Zespri's chief executive in the past two years spent more time in New Zealand than at his base in Singapore. Photo / 123RF
A horror couple of years for the kiwifruit export industry sparked discussion on whether Zespri chief executive Dan Mathieson should shift his base from Singapore back to New Zealand.
Mathieson, a Kiwi who recently marked his 20th year with the company, said Covid, severe labour shortages, extreme weather events, supplychain issues and resulting export fruit quality problems caned the multi-billion dollar export industry for 24 months.
“In fact in the last two years I would’ve spent more time in New Zealand than out of it.
“At the same time it’s really important we maintain our focus on developing markets and capture the best possible value from those markets.
The combination of external forces on Zespri’s New Zealand growers and overseas contracted kiwifruit producers resulted in a 2023 financial year the Bay of Plenty-headquartered global marketing company would rather forget. The issues have led to reduced fruit volumes.
Zespri’s net profit after tax, including revenue from selling growing licences, was $237.8m, compared to $361.5m the previous year. Net profit before tax was $331m, against $505m in FY22. Global operating revenue, including licence income, was $4.22b, compared to $4.47b in FY22.
Sub-quality fruit issues and associated costs meant $534m less available to pay growers. In FY22 the fruit quality bill was $307m.
Zespri sold 183.5m trays of New Zealand-grown and offshore-grown fruit, down from 201.5m trays in FY22.
Its New Zealand supply segment made a loss of $22.1m due to higher costs and reduced fruit volumes. The previous year it made a profit of $24.9m.
Total payments to New Zealand growers fell to $2.2 billion from $2.47b in 2022.
Zespri has the statutory right to export all New Zealand kiwifruit, except to Australia.
With a pan-industry focus on fruit quality issues, a recovering labour force, and stronger prices for the current export season’s fruit, Mathieson believes the industry is moving from a tactical response mode back to its strategic focus on growth.
Providing volumes return, he hopes the New Zealand supply business segment will return to profit next year.
The industry has proved its resilience before. It recovered to become one of New Zealand’s blue chip export businesses in record time after its gold fruit sector was all but wiped out by Psa bacterial disease from 2010.
On the subject of where he is based, Mathieson said it should be noted Zespri had a strong team in New Zealand.
“[They] are focused on these issues and are working with industry leaders. It’s not just Zespri but the whole industry that has had to respond - growers, post-harvest, and Zespri, with the supply chain challenges and investment in markets and partners.
“It’s very much a pan-industry response.”
Zespri’s 2800 New Zealand-season growers weren’t alone in weathering challenges.
The company has a 20-year-old global supply business with around 1500 suppliers to try to achieve a 12 month supply of Zespri-branded fruit on the world’s shop shelves.

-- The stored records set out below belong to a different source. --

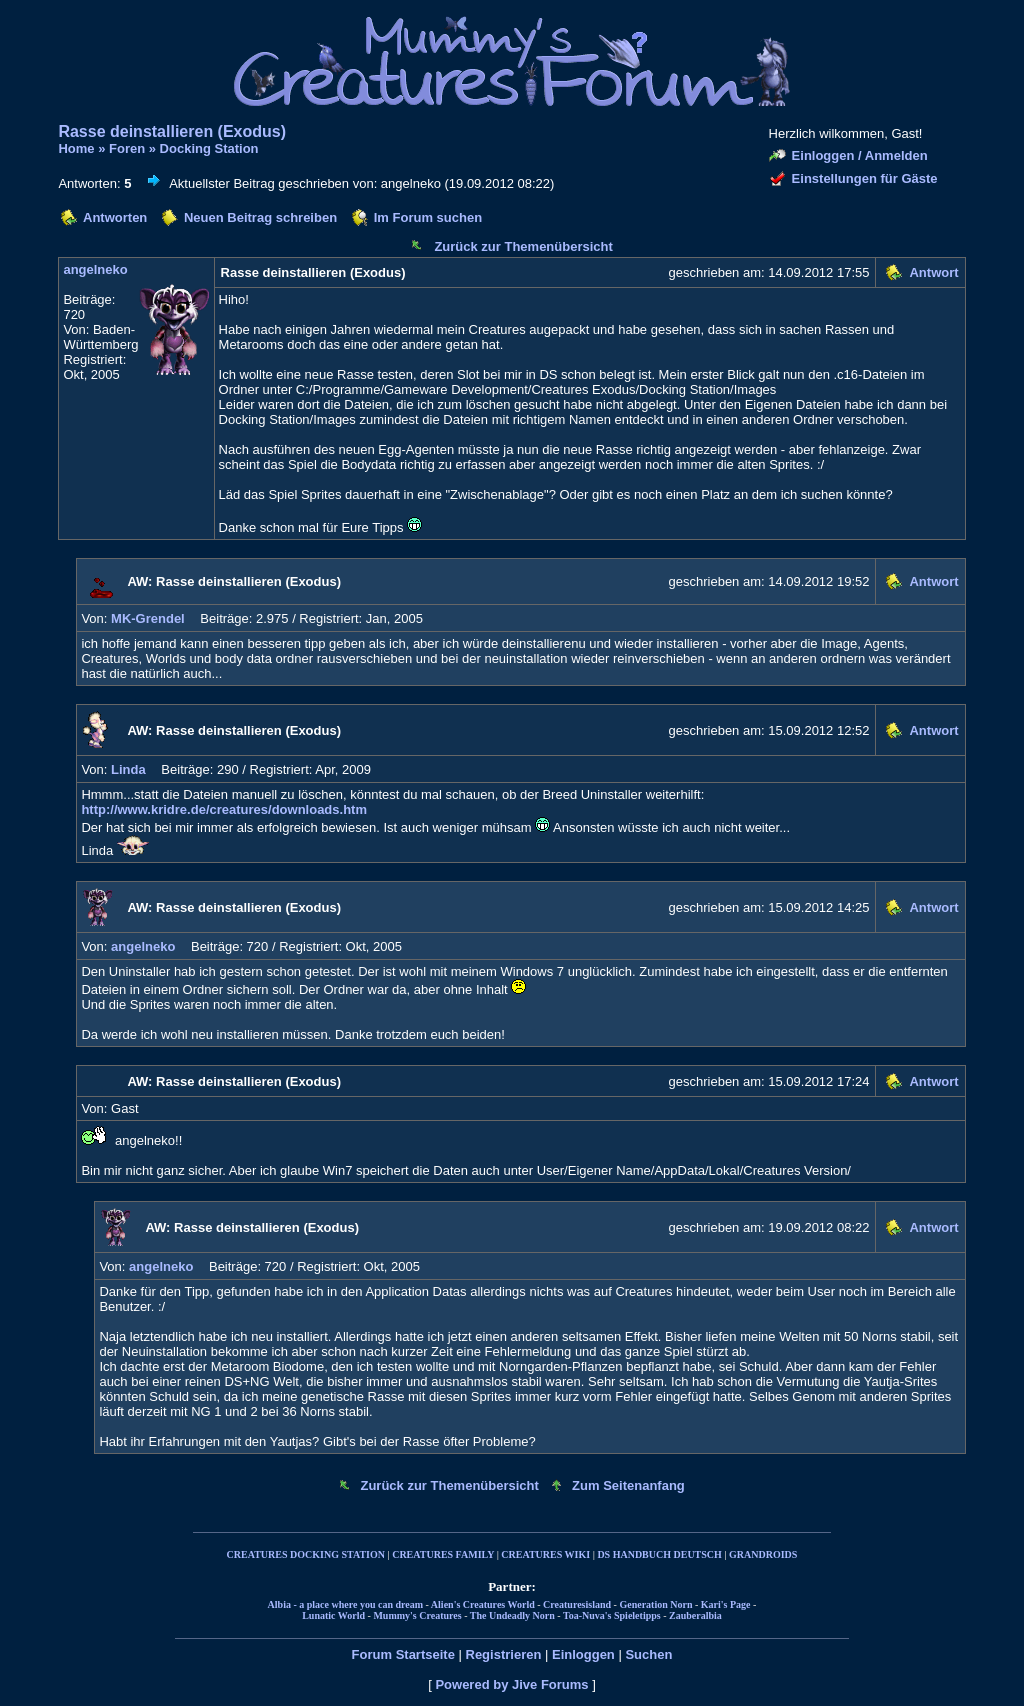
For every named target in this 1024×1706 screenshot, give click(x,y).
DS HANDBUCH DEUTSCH (659, 1554)
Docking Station (209, 148)
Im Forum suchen (428, 217)
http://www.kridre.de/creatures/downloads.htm (224, 809)
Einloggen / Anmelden (860, 155)
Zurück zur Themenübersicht (523, 246)
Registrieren (504, 1654)
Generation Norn (655, 1604)
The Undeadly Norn (512, 1615)
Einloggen (583, 1654)
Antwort (933, 272)
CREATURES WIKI (545, 1554)
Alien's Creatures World (483, 1604)
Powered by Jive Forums (511, 1684)
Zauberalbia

It works with growers in Italy, France, Japan and Korea to supply the best-seller, Zespri SunGold kiwifruit and to procure Zespri Green fruit from Italy and Greece.
Zespri’s FY23 annual report said the impacts of hot weather in the 2022 Northern Hemisphere season resulted in volumes for the overseas business falling 20 per cent below expectations.
Sustained heat was the biggest concern across all regions, said the annual report.
Regular temperatures above 35C significantly impact plant health and fruit growth, and growing regions in Italy and France experienced up to four times the number of days above this temperature compared with the previous season.
The impact for the overseas business was lower yields, smaller fruit size and reduced storage quality.
In the 2022-2023 financial year, the business made sales of $519m from 16m trays of SunGold and nine million trays of Zespri Green. This contributed $29.5m to corporate profit.
The annual report said the Zespri Global Supply business was expected to grow strongly in the coming years.
However, it said although volumes were increasing as new orchards matured, the business would not be able to achieve 12 month supply based on the total 5000ha overseas growing limit placed on Zespri by its New Zealand grower owners, past and present.
In 2022 they voted against a bid by Zespri to increase its allowable growing hectarage overseas.
The company focus on achieving maximum production from the 5000ha currently approved, and the completion of planting across this area, would result in a doubling of current offshore-produced fruit volumes when orchards are fully mature, the annual report said.
Andrea Fox joined the Herald as a senior business journalist in 2018 and specialises in writing about the dairy industry, agribusiness, exporting and the logistics sector and supply chains.